Left my ID again and at a Giant's game. This is the second time they accepted my handgun safety certificate as proof of ID to buy beer.
Have you ever looked at the 750mL bottle of wine on the seat next to you knowing that it's just not going to be enough?
Each and every day.
She started crying. I don't think she's gotten head from a sax player before.
all i could think was her face looked like a farm accident
I'm sorry, but the way we fuck, they don't make condoms strong enough not to break
Sweating vodka and spray tan, I feel like a trophy wife.
Reading an example in the GRE study book referencing Teenage Mutant Ninja Turtles while wearing TMNT pajamas. *airfist*
omg please tell me you're eating pizza right now too.
She's trying to sext her husband for the first time. I'm feeding her lines.
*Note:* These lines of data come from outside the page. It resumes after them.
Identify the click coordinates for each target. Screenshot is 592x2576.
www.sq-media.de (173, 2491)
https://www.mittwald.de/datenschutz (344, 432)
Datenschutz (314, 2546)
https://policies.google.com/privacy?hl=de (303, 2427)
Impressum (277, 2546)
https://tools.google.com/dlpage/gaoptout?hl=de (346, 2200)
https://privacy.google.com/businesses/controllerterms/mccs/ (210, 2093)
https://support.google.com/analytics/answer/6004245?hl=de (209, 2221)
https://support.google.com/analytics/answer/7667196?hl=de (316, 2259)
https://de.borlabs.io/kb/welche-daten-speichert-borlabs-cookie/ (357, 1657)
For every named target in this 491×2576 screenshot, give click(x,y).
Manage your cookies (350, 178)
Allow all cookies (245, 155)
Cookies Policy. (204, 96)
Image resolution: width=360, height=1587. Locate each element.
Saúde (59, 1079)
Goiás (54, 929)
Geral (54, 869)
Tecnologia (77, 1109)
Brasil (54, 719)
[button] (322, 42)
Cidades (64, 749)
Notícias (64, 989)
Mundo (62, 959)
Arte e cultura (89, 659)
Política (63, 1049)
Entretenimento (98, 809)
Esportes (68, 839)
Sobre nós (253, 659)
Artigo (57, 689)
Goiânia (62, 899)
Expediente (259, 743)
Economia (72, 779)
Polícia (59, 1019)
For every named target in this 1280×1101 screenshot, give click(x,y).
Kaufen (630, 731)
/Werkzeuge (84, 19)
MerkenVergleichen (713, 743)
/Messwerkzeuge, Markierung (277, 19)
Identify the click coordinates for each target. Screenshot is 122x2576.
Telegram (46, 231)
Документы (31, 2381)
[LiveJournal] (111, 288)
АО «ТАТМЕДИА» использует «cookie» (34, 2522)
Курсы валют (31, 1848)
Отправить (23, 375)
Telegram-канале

It is 3 am and I am playing Cyrano for my wasted big sister TELL ME I AM NOT THE BEST SISTER IN LAW ON THE PLANET.
Just left a strip club where they let me on stage to teach them tricks. Time of my life!
We just got home a lil bit ago. No sorority girls showed except the ugly swimmer chick and she asked if I've ever faked an orgasm.
i think the realest test of our friendship is how hot your sister looks right now
I think my fortune cookie is telling me I give good blowjobs.
this potential sugar daddy just sent me a photo of him butt naked in the woods saying he wants to "grow our spirits together." so i think i found us a new drug dealer!
I hear jingle bells and I can't tell if it's bc I'm feeling festive or just REALLY high
What's a really polite way of saying "you have gravely overestimated the value of your vagina?"